• Collected data:
----------------------------------------

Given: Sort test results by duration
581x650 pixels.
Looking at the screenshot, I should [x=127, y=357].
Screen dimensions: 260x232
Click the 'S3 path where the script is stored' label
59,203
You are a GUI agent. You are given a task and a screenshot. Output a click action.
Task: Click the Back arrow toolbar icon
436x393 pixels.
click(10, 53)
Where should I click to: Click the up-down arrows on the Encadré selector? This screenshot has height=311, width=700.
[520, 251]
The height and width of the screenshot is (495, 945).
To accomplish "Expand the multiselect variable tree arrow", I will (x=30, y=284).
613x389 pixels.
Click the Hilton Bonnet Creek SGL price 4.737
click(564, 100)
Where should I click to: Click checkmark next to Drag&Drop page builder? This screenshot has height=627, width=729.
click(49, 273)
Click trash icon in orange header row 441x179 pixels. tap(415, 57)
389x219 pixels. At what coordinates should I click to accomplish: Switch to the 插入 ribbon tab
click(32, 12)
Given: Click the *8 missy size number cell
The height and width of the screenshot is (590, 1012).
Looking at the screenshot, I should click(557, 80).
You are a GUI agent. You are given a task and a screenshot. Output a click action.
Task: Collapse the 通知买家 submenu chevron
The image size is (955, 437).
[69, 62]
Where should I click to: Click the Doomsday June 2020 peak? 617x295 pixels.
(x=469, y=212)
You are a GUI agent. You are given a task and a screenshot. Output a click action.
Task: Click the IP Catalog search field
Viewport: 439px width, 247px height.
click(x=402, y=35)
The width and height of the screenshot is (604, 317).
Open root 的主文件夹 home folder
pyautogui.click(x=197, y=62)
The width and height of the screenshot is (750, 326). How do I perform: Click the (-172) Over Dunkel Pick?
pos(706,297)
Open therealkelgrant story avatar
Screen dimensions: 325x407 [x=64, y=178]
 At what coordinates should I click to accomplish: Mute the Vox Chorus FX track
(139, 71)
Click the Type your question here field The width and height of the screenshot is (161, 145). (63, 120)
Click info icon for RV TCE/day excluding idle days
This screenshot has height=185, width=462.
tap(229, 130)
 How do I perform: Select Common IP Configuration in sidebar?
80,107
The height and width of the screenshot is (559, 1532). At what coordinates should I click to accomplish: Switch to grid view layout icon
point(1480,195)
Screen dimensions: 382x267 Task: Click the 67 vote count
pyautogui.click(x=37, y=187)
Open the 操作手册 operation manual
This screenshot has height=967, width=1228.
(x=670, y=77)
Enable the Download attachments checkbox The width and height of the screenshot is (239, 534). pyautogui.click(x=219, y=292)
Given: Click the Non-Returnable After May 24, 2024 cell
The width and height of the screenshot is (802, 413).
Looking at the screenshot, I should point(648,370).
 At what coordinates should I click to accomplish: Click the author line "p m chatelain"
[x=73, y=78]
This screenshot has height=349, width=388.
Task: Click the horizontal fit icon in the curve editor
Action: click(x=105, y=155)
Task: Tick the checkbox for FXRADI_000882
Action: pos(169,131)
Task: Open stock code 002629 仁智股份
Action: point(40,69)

----------------------------------------

• THE PROBLEM:
Would you copy out exactly the lines above that start at the one containing "The width and height of the screenshot is (604, 317)." and end at the one containing "Enable the Download", inclusive?

• ANSWER BOX:
The width and height of the screenshot is (604, 317).
Open root 的主文件夹 home folder
pyautogui.click(x=197, y=62)
The width and height of the screenshot is (750, 326). How do I perform: Click the (-172) Over Dunkel Pick?
pos(706,297)
Open therealkelgrant story avatar
Screen dimensions: 325x407 [x=64, y=178]
 At what coordinates should I click to accomplish: Mute the Vox Chorus FX track
(139, 71)
Click the Type your question here field The width and height of the screenshot is (161, 145). (63, 120)
Click info icon for RV TCE/day excluding idle days
This screenshot has height=185, width=462.
tap(229, 130)
 How do I perform: Select Common IP Configuration in sidebar?
80,107
The height and width of the screenshot is (559, 1532). At what coordinates should I click to accomplish: Switch to grid view layout icon
point(1480,195)
Screen dimensions: 382x267 Task: Click the 67 vote count
pyautogui.click(x=37, y=187)
Open the 操作手册 operation manual
This screenshot has height=967, width=1228.
(x=670, y=77)
Enable the Download attachments checkbox The width and height of the screenshot is (239, 534). pyautogui.click(x=219, y=292)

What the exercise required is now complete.